0.009±0.005 0.006±0.007 0.243±0.009 0.237±0.006

[0039] From these data, the total lipid content of SR21 in the cultures was determined to be nearly 50% on a dry cell weight basis (g-lipid/g-biomass).

[0040] Studies on the effect of temperature were done in the range of 60°C to 100°C. These tests were carried out using biomass concentrations of 66 mg/mL. Mixtures of biomass and acidified methanol (containing 5% v/v H2SO4) were heated to target temperatures and the concentration of FAMEs produced was measured over time. FAME measurements were done using GC-FID after extraction of the entire reactor contents with known volumes of hexane. The results of this study are shown in Figure 4. These data show that the rates of reaction increase with increasing temperature. At 60°C, complete conversion to FAMEs was not achieved within the duration of this experiment. At 100°C, additional peaks were observed in the chromatograms, suggesting the formation of possibly undesirable by-products. Consequently, it was concluded that temperatures near 90°C are appropriate for this reaction. [0041] In an embodiment, a temperature between about 60°C and about 100°C may be used for the transesterification reaction. In an additional embodiment, a temperature between about 85°C and about 95°C may be used. In a further embodiment, a temperature of about 90°C may be used.

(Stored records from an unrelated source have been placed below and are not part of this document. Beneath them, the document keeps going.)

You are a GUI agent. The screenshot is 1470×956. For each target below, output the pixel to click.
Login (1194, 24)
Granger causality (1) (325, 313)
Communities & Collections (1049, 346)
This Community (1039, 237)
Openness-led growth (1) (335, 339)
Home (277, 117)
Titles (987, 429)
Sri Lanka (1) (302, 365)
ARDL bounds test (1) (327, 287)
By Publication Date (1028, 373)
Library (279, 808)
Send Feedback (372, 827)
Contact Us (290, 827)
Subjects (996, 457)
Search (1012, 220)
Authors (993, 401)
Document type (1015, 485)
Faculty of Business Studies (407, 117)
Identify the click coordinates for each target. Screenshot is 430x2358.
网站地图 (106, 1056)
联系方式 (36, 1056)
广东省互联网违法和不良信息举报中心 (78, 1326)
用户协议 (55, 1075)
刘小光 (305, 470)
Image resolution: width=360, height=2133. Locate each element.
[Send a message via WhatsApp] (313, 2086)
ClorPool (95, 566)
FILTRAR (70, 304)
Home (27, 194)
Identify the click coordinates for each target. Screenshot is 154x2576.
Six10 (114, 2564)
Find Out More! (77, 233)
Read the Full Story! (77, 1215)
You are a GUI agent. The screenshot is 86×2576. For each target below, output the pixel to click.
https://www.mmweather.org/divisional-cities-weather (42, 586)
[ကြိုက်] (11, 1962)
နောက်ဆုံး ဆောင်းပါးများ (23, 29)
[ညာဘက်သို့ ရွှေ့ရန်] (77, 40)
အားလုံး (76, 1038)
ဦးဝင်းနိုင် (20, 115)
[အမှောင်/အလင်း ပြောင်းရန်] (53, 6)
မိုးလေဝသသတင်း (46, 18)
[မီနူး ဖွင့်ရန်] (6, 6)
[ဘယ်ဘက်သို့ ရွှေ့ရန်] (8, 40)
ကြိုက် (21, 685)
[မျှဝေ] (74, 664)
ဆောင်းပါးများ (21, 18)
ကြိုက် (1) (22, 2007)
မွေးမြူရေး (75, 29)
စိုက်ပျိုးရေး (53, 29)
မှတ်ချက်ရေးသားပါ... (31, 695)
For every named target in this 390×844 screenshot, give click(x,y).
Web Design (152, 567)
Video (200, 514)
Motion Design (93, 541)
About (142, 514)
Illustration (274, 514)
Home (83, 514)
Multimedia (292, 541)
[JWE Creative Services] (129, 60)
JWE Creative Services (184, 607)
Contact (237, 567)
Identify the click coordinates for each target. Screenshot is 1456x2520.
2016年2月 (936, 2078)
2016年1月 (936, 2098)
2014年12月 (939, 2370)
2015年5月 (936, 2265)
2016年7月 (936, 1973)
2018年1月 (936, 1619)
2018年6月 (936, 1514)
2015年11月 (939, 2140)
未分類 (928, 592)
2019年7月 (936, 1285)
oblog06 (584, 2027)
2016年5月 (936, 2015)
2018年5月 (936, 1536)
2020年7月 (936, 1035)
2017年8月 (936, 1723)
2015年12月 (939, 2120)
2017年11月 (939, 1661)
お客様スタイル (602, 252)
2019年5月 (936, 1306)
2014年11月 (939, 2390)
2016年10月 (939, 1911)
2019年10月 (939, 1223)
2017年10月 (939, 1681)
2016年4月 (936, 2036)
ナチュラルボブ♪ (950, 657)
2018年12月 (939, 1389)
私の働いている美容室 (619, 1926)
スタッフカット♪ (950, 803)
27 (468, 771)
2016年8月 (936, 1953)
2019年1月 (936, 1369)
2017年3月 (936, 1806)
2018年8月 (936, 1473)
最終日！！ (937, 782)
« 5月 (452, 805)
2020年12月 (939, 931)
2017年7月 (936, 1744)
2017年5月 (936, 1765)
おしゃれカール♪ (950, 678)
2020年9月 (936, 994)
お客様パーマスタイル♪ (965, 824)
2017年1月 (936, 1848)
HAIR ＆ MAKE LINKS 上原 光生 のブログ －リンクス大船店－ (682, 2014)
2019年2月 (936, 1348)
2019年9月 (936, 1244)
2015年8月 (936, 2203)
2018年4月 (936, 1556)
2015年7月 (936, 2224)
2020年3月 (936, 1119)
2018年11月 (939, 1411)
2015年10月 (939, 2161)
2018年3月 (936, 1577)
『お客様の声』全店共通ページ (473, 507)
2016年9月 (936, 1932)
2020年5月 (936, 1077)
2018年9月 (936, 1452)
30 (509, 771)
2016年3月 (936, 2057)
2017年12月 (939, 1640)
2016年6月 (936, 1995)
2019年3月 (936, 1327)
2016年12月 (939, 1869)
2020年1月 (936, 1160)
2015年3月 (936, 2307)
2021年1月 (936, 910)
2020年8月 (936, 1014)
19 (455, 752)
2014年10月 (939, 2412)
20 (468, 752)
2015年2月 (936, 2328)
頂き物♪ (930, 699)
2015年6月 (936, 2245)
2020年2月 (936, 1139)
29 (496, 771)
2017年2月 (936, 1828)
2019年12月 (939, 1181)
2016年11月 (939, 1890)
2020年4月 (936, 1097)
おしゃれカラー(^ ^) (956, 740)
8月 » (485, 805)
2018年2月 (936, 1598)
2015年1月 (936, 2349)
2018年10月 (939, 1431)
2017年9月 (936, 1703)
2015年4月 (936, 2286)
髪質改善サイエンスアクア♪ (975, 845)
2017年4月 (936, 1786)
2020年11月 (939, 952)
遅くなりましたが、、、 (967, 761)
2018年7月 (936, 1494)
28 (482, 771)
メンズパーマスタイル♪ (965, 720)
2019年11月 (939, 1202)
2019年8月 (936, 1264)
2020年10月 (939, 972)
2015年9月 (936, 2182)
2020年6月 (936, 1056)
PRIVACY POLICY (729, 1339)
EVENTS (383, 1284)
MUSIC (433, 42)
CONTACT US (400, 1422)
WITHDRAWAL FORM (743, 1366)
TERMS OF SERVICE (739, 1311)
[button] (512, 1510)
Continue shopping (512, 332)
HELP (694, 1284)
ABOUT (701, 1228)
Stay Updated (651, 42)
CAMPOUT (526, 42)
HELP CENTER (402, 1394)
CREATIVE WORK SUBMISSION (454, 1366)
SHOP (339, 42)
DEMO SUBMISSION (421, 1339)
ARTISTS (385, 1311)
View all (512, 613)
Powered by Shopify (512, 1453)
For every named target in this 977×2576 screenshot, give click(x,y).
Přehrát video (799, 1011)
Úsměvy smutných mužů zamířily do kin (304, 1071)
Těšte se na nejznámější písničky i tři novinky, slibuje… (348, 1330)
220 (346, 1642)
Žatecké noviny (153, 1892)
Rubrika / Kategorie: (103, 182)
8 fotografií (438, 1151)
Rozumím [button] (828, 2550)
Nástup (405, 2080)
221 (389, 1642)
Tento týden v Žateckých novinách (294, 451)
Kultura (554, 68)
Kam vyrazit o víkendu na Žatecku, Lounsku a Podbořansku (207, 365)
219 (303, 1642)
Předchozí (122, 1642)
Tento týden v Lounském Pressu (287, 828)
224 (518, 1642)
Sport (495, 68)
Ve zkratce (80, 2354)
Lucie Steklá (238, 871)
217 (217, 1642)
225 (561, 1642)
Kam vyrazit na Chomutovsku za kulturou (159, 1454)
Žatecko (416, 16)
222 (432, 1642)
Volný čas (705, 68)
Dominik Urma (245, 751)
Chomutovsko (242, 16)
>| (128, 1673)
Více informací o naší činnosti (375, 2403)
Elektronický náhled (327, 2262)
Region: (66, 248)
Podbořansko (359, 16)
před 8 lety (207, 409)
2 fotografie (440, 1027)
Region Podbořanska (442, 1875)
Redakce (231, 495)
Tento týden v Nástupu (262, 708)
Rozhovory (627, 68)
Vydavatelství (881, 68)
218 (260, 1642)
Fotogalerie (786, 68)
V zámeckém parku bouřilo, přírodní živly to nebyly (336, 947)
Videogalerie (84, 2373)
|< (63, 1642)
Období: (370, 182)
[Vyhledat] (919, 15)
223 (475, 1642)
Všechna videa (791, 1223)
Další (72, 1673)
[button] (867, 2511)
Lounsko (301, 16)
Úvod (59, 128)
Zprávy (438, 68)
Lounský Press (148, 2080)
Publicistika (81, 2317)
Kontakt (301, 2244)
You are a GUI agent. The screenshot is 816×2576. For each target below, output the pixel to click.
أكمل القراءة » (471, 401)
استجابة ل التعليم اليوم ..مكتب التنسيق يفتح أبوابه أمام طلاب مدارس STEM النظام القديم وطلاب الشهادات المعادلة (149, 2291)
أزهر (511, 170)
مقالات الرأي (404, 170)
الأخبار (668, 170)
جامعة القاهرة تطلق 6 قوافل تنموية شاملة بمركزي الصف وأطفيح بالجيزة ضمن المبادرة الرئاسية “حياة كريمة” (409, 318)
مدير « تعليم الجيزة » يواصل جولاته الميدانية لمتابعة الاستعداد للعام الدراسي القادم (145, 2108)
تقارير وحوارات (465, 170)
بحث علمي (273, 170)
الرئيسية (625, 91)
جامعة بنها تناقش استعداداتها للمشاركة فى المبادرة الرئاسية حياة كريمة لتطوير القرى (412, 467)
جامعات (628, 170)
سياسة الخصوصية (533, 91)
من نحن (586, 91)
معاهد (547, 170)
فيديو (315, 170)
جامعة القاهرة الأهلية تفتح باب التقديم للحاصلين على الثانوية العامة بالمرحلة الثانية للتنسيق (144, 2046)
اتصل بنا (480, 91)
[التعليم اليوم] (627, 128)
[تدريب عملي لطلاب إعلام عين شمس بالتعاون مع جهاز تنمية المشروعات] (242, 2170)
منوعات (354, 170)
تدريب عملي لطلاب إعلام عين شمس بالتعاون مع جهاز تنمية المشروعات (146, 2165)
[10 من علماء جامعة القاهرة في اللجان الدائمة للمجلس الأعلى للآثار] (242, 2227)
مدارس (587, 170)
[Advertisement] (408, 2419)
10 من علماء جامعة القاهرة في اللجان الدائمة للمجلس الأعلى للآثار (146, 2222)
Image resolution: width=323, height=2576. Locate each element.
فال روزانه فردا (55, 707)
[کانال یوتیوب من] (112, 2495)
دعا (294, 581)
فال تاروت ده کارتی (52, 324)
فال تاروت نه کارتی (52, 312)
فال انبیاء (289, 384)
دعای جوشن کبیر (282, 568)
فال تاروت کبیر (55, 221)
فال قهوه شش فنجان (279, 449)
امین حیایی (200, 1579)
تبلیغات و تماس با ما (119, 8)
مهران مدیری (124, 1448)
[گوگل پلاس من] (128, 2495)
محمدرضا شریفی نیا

[0042] Different acid concentrations were tested. These were varied between 1 and 10% v/v and the reactions were carried out at 90°C with 66 mg/mL of biomass. Again, mixtures of biomass and acidified methanol were incubated over time and the FAME production was measured. The effects of acid concentration on the reaction rate and extent can be seen in Figure 5. Conversion of TAGs to FAMEs was observed in all experiments. However, the rates of reaction increased with increasing acid concentration and tests carried out in 5% acidified methanol solution resulted in the fastest reaction. In the presence of 10% acid (not shown), the reaction results were similar to those obtained at 5%. However, reactions using a 5% acid concentration were chosen as an optimum acid level.

[0043] In an embodiment, an acid concentration between about 1 % and about 10% may be used for the transesterification reaction. In an additional embodiment, an acid concentration between about 2% and about 5% may be used. In a further embodiment, an acid concentration of about 5% may be used. In still a further embodiment, an acid concentration of at least 1 % may be used.

[0044] The acid used includes standard organic and inorganic acids, for example, sulfuric acid, hydrochloric acid, phosphoric acid, acetic acid, or a combination or mixture thereof. In an embodiment, the acid is sulfuric acid.

[0045] The effects of biomass concentration on the reaction were studied. These tests were carried out at 90°C using an acidified methanol solution with 5% sulfuric acid (v/v). Results shown in Figure 6 demonstrate that conversion was achieved in nearly the same amount of time with 125 or 200 mg/mL biomass. Experiments with 250 mg/mL biomass reached completion over a slightly longer period.

[0046] Experiments performed in 5% acidified methanol solutions with biomass concentrations of 100 mg/mL or higher showed lipid droplets forming a separate "light phase" from the rest of the reaction mixture. However, good phase separation of lipids was observed to occur with biomass concentrations of 200 mg/mL or higher, as shown in Figure 7. These conditions also correspond to the highest biomass concentrations tested. Beyond these concentrations, the biomass slurry starts to become thick and paste-like. More viscous slurries may be difficult to mix and are likely to have higher associated energy costs.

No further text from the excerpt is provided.